(Data records)
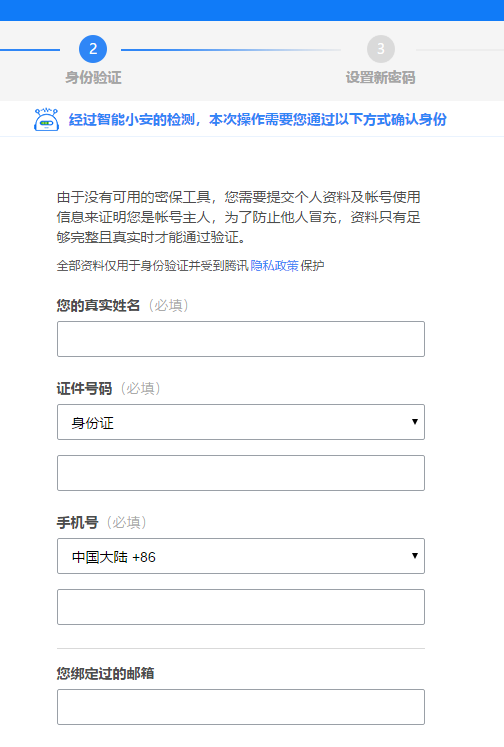This screenshot has height=747, width=504.
Task: Open the 隐私政策 privacy policy link
Action: [x=274, y=265]
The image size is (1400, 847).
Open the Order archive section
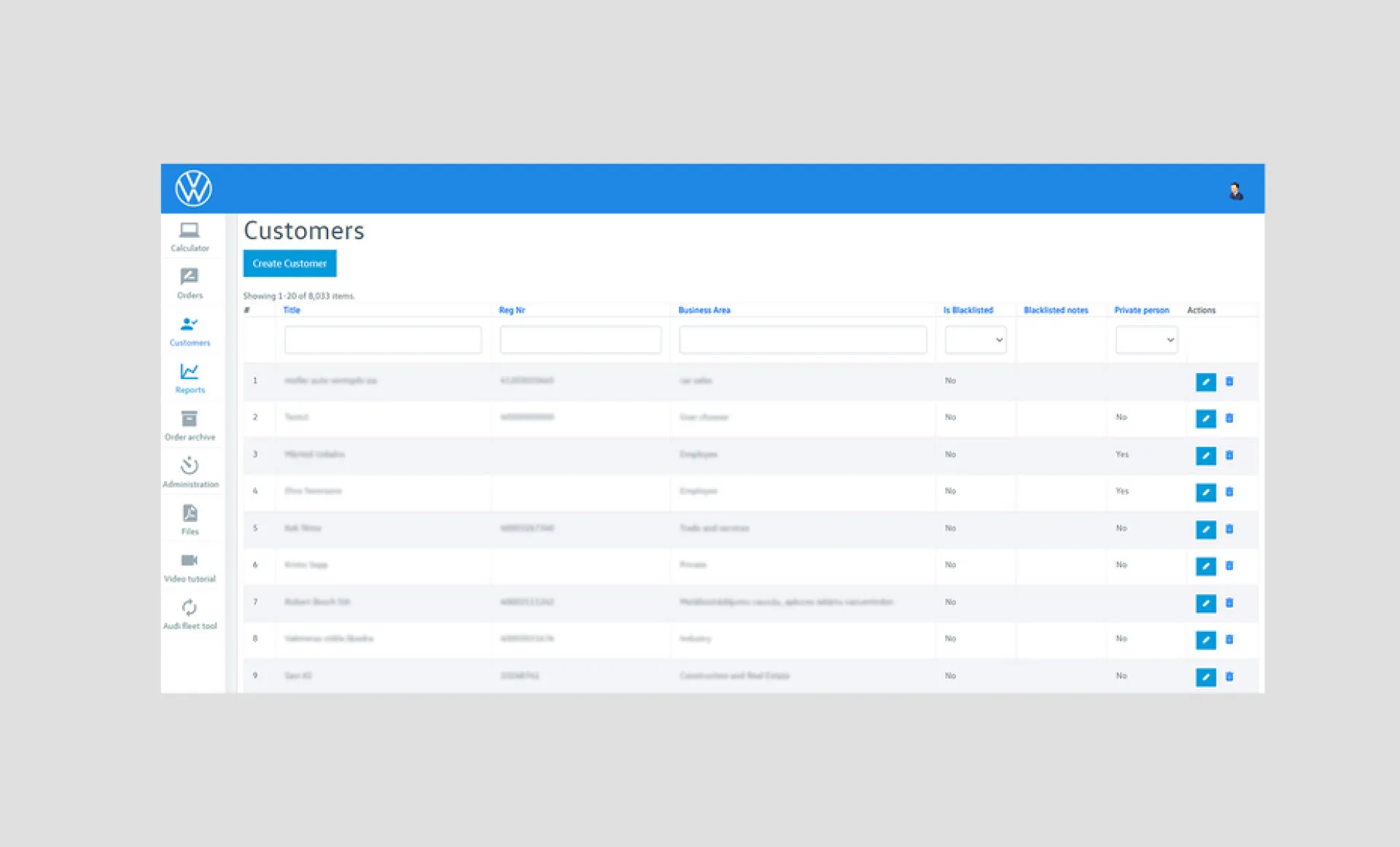pos(190,426)
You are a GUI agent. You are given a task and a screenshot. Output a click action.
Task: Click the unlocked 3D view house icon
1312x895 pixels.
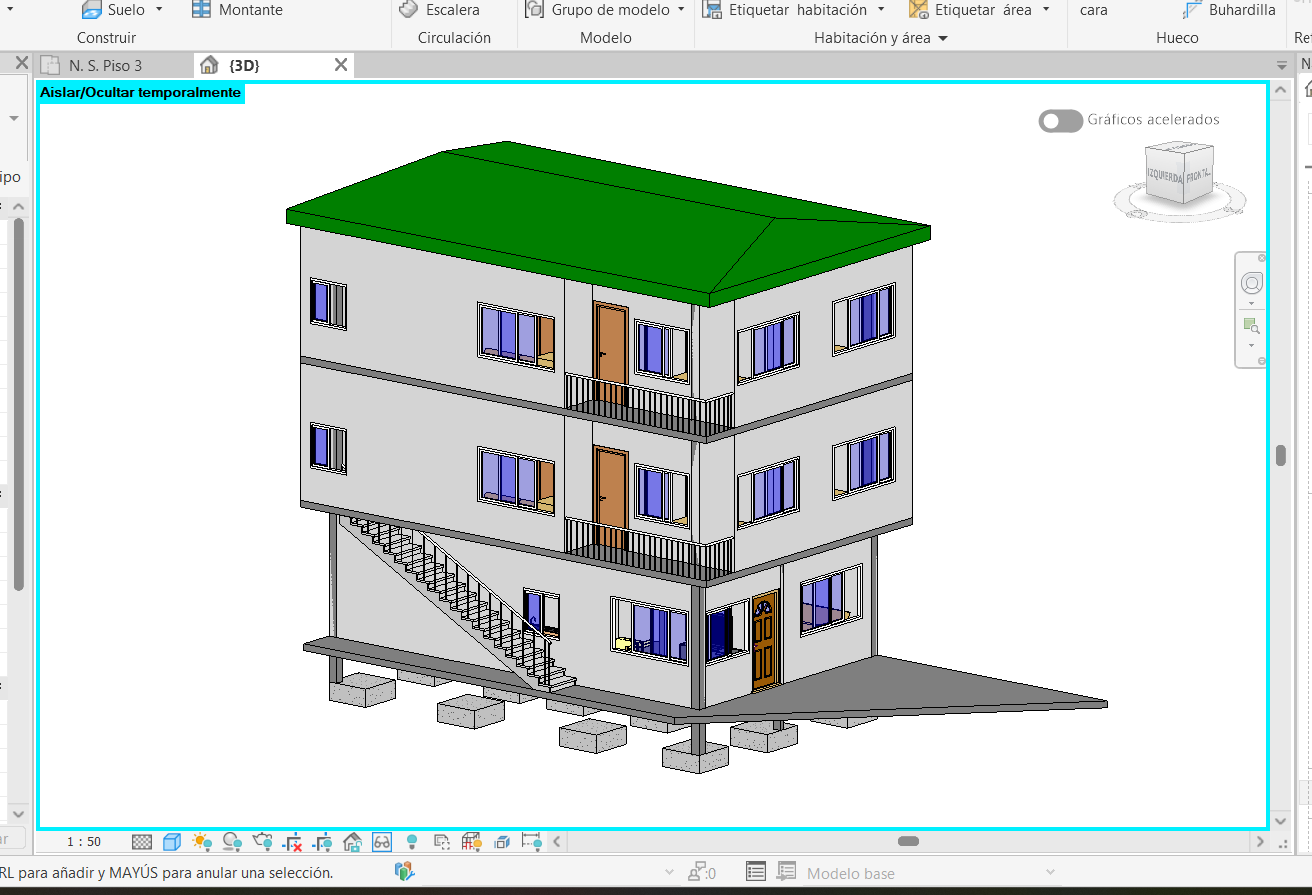[352, 842]
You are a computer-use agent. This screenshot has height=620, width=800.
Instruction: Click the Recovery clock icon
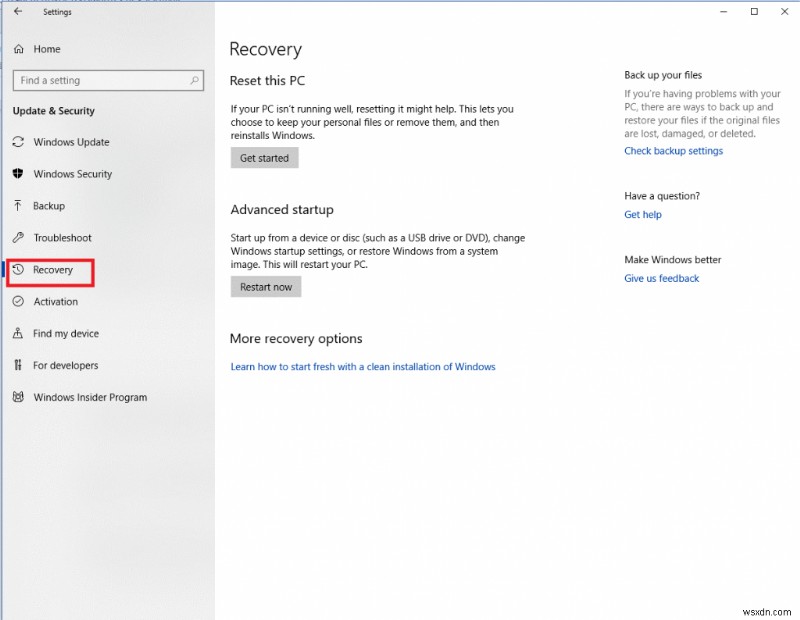[18, 270]
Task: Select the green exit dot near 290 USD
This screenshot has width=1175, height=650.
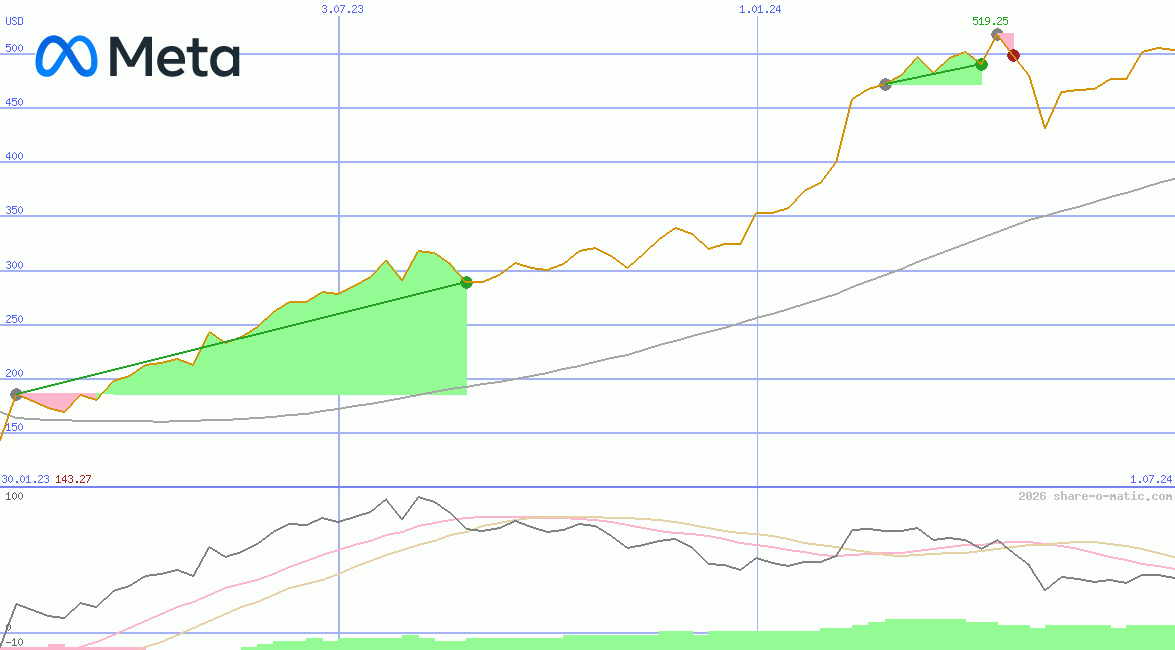Action: 466,283
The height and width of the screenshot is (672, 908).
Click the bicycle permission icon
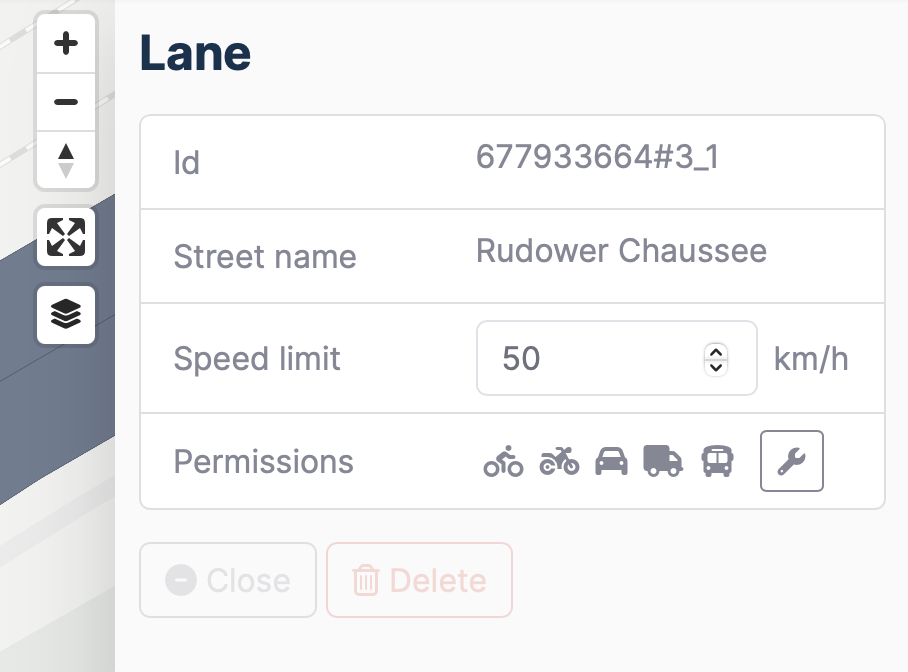pyautogui.click(x=503, y=461)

--- TASK TO COMPLETE ---
Where a line of the entries above holds the word "agent", return that line.

--- EXERCISE RESPONSE ---
You are a GUI agent. You are given a task and a screenshot. Output a click action.
You are a computer-use agent. This screenshot has height=620, width=800.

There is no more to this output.